• **How to complete this task**
In the album review, rewrite the passage between "Despite the preprogrammed" and "and melodic construction.", inclusive, changing "retro-futurist" to "forward-looking".

• **Source text**
/---
Swamp Dogg seeks to countrify his particular brand of funky soul music.
For his latest late-stage outing, Swamp Dogg seeks to countrify his particular brand of funky soul music. It’s yet another in a string of interesting moves by the cult hero eccentric, coming two years after his strangely engaging, Auto-Tune-heavy release, Love, Loss, and Auto-Tune. If nothing else, this refusal to play to expectations shows the erstwhile Jerry Williams Jr.’s resolve to continue to be creative, stretching his stylistic limits, well into his twilight years. Rather than merely resting on his laurels, he continues to reshape and refine his particular idiom with minor tweaks and changes that help ensure the music sounds fresh and engaging. That said, Sorry You Couldn’t Make It is very much the product of the 21st century with its reliance on electronic drums, retro-styled soul and a crisp, clean production never found on his earliest releases.
Despite the preprogrammed drums prevalent throughout, much of Sorry You Couldn’t Make It relies on real live instruments to help establish a retro-futurist take on classic southern soul. From punchy horn charts to keening melodies, the album carries all the hallmarks of the genre struck through with a country twang. “Don’t Take Her (She’s All I Got)” takes Billy Sherrill’s countrypolitan and filters it through the slow, strutting Stax sound. On paper, it’s a rather odd combination; however, it works exceptionally well in this particular setting, showing just how close the two genres have always been in terms of emotionality and melodic construction.
“Family Pain” is particularly effective, riding a cool, minor-key strut and recounting all manner of familial problems (“They’re all going out together smoking crack and dealing cocaine”). Thematically, it sticks closer to his roots in soul music, sounding a bit like a countrified Curtis Mayfield lamenting the onslaught of drug culture within the urban wastelands of 1970s America. The use of fiddle against a funky, staccato rhythm and sweeping, distorted electric lead is a particularly refreshing juxtaposition that helps elevate the cross-pollination of the two genres to a new level of funky cool.
\---
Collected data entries
/---
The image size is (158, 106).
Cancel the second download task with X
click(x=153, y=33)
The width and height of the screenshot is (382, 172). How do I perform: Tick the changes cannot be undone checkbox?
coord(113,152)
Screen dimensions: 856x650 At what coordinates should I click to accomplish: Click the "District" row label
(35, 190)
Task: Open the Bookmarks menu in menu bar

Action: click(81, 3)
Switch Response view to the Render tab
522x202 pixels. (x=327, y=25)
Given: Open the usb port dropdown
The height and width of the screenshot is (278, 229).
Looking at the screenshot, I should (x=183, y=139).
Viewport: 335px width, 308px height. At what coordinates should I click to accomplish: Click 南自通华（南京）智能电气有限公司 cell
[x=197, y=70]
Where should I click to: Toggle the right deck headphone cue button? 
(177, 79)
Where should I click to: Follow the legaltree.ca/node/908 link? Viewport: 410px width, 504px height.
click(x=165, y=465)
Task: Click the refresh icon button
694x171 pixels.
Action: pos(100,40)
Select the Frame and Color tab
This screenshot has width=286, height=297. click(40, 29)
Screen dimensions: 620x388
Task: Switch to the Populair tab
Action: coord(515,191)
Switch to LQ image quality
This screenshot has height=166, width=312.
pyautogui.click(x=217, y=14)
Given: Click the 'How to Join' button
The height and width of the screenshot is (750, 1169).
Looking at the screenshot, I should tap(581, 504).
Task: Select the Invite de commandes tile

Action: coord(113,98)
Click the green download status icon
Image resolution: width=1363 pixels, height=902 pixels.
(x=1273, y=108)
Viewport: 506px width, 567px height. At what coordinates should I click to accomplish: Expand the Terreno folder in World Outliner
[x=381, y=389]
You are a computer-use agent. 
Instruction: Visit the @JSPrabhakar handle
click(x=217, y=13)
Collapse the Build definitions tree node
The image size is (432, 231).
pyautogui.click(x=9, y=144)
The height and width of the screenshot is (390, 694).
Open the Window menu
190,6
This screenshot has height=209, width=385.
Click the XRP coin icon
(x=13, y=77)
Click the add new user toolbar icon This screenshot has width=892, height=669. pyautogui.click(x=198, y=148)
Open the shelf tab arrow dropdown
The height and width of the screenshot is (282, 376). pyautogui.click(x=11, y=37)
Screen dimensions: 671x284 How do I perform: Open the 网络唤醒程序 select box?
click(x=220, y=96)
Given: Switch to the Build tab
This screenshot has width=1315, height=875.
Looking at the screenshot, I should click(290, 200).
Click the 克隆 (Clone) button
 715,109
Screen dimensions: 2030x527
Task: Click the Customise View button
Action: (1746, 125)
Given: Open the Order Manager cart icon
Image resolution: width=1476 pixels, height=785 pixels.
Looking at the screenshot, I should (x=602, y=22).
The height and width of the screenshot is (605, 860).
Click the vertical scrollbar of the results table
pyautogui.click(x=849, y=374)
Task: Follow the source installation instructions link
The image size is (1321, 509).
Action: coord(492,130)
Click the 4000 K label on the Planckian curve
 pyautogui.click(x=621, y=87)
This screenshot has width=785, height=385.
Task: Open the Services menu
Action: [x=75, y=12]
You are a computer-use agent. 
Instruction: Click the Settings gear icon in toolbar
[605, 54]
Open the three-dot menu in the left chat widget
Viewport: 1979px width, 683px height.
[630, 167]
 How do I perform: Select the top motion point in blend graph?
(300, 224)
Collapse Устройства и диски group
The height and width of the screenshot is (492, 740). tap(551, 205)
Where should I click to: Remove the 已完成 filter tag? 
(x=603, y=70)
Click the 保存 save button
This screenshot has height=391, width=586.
\---
• **Response below**
Despite the preprogrammed drums prevalent throughout, much of Sorry You Couldn’t Make It relies on real live instruments to help establish a forward-looking take on classic southern soul. From punchy horn charts to keening melodies, the album carries all the hallmarks of the genre struck through with a country twang. “Don’t Take Her (She’s All I Got)” takes Billy Sherrill’s countrypolitan and filters it through the slow, strutting Stax sound. On paper, it’s a rather odd combination; however, it works exceptionally well in this particular setting, showing just how close the two genres have always been in terms of emotionality and melodic construction.